# Problem details:
Every line in the data below from the one containing "Task: Open the General dropdown menu" down to the one containing "Viewport: 1195px width, 575px height.", both included, must be retyped exactly; no other line is to appear.

# Dataset content:
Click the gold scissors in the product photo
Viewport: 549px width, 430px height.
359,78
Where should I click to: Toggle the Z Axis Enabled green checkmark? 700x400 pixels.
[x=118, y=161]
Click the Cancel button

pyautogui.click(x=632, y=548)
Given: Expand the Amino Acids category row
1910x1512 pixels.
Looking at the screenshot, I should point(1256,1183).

* * *

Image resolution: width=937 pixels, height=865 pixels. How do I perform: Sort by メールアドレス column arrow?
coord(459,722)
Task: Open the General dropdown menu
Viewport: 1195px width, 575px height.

# Written reply:
Task: Open the General dropdown menu
Viewport: 1195px width, 575px height.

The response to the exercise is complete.